◆ **Tasks to carry out**
A – Answer these questions from the message about overloading mapValues:
(i) What day, date, and time does the message give for the earlier quoted reply?
(ii) According to the correction at the top of the message, at what point will the check for ValueMapper or ValueMapperWithKey happen instead?
(iii) In the proposed overload of mapValues, what type does the mapper parameter have?
B – Transcribe the part of the message about overloading mapValues starting at "this will be" and ending at "Thanks for feedback.".

··· Selected extract

One correction:
and in runtime (inside processor) we still have to check it is ValueMapper
> or ValueMapperWithKey before wrapping it into the rich function.


this will be in compile time in API level.



Cheers,
Jeyhun


On Tue, May 9, 2017 at 11:55 AM Jeyhun Karimov <je.kari...@gmail.com> wrote:

> Hi,
>
> Thanks for feedback.
> Then we need to overload method
>   <VR> KStream<K, VR> mapValues(ValueMapper<? super V, ? extends VR>
> mapper);
> with
>   <VR> KStream<K, VR> mapValues(ValueMapperWithKey<? super V, ? extends
> VR> mapper);
>
> and in runtime (inside processor) we still have to check it is ValueMapper
> or ValueMapperWithKey before wrapping it into the rich function.
>
>
> Please correct me if I am wrong.

······
··· Given data

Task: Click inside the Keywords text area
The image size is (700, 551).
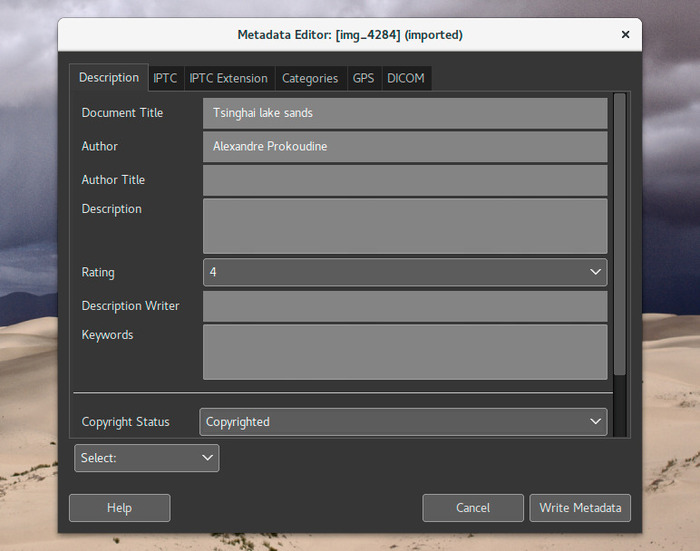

······

◆ **Results for each task**
A –
(i) Tue, May 9, 2017 at 11:55 AM
(ii) In compile time in API level
(iii) ValueMapperWithKey<? super V, ? extends VR>

B –
this will be in compile time in API level.



Cheers,
Jeyhun


On Tue, May 9, 2017 at 11:55 AM Jeyhun Karimov <je.kari...@gmail.com> wrote:

> Hi,
>
> Thanks for feedback.